Consequent to the last detail
Less and More: The Design Ethos of Dieter RamsBy Keiko Ueki and Klaus Kemp
Suntory Museum, Osaka / Fuchu Art Museum, Tokyo
Looking at the kitchen mixers, hi-fi equipment and other products that Dieter Rams (b. 1932) devised for the German company Braun from the late 1950s to the late 1990s, it’s hard to imagine the phrase ‘white goods’ could have come from anywhere else. Look at Rams’s T 3 Pocket Transistor radio (1958) and TP 1 (1959) and you see the spiritual forefathers of the iPod.
Less and More is an 800-page book-cum-catalogue published by the two Japanese museums (the Suntory in Osaka and the Fuchu Art Museum in Tokyo) responsible for the recent Dieter Rams retrospective. (The exhibition comes to London’s Design Museum in November 2009.) The book is bound in soft white plastic, with the contents printed on two stocks: one best described as a bible paper, the other a semi-coated matt. This gives its (uncredited) designer the opportunity to break from text to full image to photographic orthographic projections of some of the iconic products Rams designed for Braun over a 42-year career at the company, including nearly three decades as design director (he retired in 1997).

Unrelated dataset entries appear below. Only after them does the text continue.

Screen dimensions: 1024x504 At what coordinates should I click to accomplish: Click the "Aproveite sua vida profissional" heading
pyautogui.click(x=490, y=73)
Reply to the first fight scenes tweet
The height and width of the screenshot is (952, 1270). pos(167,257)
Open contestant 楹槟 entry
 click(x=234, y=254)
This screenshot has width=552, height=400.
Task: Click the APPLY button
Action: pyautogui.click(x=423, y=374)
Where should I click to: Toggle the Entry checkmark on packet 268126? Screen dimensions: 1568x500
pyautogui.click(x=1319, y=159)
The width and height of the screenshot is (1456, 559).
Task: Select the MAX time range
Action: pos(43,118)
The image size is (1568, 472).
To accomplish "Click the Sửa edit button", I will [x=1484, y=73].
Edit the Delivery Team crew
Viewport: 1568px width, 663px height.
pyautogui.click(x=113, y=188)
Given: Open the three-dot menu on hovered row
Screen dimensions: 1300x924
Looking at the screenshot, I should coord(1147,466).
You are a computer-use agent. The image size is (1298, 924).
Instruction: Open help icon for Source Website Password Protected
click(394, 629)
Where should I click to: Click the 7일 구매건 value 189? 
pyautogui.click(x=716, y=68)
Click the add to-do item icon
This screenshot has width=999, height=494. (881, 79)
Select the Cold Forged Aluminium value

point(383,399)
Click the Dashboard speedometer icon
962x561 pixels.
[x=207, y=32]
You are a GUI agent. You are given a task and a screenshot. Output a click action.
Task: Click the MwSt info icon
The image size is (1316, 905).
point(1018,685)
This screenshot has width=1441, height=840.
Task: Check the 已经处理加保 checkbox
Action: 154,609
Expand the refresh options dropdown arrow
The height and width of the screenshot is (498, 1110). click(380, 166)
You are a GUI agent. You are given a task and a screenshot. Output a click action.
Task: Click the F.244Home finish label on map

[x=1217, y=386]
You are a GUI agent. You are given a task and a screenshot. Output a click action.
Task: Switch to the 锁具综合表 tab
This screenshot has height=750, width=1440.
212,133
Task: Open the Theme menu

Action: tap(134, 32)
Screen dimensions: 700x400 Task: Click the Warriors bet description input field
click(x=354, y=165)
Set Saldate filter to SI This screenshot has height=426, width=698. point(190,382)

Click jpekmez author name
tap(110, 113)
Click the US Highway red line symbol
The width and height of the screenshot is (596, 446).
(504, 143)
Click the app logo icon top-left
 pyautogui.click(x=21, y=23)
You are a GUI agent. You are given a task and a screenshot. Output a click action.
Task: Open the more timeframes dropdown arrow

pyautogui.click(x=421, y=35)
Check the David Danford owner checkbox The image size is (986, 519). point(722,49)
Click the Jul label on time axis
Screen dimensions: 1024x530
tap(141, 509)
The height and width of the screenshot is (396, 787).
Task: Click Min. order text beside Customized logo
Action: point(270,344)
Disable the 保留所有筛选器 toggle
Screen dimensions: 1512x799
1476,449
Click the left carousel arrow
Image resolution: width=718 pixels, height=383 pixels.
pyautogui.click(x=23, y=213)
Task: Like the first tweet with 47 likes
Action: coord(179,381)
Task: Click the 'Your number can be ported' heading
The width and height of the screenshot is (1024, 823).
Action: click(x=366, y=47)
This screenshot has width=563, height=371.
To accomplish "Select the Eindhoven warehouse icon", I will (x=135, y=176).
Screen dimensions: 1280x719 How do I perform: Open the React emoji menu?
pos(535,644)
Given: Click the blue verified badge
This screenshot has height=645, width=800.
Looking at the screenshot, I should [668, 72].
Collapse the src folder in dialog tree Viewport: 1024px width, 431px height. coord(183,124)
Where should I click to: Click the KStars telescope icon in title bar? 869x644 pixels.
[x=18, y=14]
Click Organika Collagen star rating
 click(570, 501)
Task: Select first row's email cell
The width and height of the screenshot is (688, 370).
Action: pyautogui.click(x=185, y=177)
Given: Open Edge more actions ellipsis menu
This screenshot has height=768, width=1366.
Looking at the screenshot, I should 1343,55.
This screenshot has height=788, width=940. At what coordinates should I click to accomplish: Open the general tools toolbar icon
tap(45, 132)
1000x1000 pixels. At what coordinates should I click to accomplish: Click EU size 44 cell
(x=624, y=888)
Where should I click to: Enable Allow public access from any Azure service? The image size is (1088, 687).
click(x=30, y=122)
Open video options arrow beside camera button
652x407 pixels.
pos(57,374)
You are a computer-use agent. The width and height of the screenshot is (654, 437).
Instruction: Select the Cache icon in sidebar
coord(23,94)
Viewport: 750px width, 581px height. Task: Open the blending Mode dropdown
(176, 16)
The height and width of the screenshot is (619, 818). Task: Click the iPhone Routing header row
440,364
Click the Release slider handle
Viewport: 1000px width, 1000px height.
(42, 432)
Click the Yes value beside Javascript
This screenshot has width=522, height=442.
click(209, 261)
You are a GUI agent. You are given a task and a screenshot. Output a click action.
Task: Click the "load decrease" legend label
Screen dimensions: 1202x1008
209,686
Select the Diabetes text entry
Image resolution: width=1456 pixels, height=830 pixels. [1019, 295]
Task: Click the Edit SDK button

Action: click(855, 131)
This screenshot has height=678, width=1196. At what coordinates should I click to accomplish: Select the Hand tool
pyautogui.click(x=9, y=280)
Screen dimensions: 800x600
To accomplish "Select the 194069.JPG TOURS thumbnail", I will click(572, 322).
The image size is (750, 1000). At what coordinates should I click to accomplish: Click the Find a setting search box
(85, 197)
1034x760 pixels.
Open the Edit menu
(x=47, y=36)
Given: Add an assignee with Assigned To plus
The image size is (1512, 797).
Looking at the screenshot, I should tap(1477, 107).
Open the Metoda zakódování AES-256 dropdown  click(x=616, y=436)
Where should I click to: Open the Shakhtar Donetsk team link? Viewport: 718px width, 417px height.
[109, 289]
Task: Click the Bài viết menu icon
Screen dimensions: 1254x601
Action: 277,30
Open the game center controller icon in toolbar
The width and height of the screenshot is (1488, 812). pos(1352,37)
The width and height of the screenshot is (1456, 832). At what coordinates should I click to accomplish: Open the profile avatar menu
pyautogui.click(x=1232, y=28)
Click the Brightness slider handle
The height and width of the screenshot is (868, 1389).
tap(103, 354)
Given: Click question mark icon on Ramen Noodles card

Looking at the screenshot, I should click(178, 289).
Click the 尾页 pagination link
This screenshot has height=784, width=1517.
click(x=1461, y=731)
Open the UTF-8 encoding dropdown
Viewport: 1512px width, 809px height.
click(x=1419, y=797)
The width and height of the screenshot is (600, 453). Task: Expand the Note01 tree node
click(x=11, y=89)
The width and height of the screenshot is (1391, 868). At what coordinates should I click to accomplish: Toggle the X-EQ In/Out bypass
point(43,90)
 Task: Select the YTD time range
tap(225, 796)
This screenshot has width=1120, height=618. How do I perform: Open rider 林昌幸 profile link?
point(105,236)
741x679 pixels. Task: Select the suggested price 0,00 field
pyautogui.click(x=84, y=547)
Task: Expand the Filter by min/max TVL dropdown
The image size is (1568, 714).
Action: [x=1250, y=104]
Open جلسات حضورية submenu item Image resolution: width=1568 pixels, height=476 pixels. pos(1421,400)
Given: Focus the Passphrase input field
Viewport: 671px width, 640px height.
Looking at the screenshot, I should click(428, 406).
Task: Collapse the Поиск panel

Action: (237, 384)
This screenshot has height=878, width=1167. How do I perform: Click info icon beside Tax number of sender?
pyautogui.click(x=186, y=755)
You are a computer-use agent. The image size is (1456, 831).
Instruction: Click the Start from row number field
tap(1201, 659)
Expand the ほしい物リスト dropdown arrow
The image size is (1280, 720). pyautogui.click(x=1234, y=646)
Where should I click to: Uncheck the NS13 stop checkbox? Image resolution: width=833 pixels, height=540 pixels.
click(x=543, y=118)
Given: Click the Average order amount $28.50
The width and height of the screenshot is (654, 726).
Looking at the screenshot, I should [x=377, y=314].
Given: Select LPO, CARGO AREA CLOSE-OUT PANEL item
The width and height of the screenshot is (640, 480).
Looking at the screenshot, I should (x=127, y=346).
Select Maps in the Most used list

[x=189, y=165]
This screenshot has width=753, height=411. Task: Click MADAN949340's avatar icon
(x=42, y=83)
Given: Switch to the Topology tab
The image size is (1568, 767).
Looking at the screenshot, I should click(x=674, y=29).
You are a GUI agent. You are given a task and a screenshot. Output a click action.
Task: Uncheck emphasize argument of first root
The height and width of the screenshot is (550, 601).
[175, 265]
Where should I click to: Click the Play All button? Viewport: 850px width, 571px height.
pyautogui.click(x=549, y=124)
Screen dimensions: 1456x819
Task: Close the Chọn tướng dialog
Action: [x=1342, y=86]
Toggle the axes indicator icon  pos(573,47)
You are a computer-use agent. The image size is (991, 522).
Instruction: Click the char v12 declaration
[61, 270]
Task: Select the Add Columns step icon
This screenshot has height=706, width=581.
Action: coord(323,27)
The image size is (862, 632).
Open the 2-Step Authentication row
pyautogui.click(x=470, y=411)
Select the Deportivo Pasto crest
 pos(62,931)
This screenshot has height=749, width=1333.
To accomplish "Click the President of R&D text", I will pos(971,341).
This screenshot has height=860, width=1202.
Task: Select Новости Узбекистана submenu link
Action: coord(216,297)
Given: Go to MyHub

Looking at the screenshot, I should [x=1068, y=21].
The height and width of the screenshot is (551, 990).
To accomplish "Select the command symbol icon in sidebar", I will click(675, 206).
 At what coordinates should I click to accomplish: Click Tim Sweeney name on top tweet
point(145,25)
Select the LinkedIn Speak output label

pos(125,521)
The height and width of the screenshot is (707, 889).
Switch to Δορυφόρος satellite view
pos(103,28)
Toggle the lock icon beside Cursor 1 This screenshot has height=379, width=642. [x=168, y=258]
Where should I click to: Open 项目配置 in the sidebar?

The book begins by providing a context for Rams in the industrial tradition and the postwar economic miracle of the Federal Republic of Germany. It then moves into photo-essay mode, documenting Rams’s late 1950s explorations of kitchen mixers, radios, record players, speakers and razors. In the early pages, we see the simple formats and industrial design vernacular so successfully rediscovered by Jonathan Ive at Apple and their imitators. By page 196 the connection is made explicit with the T 1000 World Receiver radio (1963), a landmark design that continues to inspire a new generation of industrial designers. (An essay in Less and More calls him ‘The designer’s designer’.)
The document continues for another 400 pages of hi-fi designs, camera equipment, calculators and furniture, including Rams’s timeless 606 Universal Shelving system for Vitsœ. Then it’s back into bible paper for more context. A timeline of Braun products defines an industrial corporate design spanning 30 years. There are essays on
Rams’s working processes; his relationships with Vitsœ and Braun; packaging and communication design.
The book is well researched, with an expansive bibliography and points of reference (though no index). The essays provide a context for key periods and relationships, dialogues on pure design, the design process, use of materials and the design of life itself, including Rams’s own ‘Ten Commandments’, which include the line: ‘Good design is consequent to the last detail.’
In contrast to, say, the stylistic meanderings in American car design over the same period, you see in Rams’s work for Braun and Vitsœ a recognisable visual language expressed across white goods, furniture, hi-fi equipment, advertising and packaging – integrated brand identity in two and three dimensions. It’s notable that Ive enjoys a similar relationship with Apple, where the results are similarly defined. As Rams might say ‘design is to think’ or ‘less but better’.
Cover and spread (top) from Less and More, showing Rams’s innovatory wall-hung hi-fi system from the mid 1960s.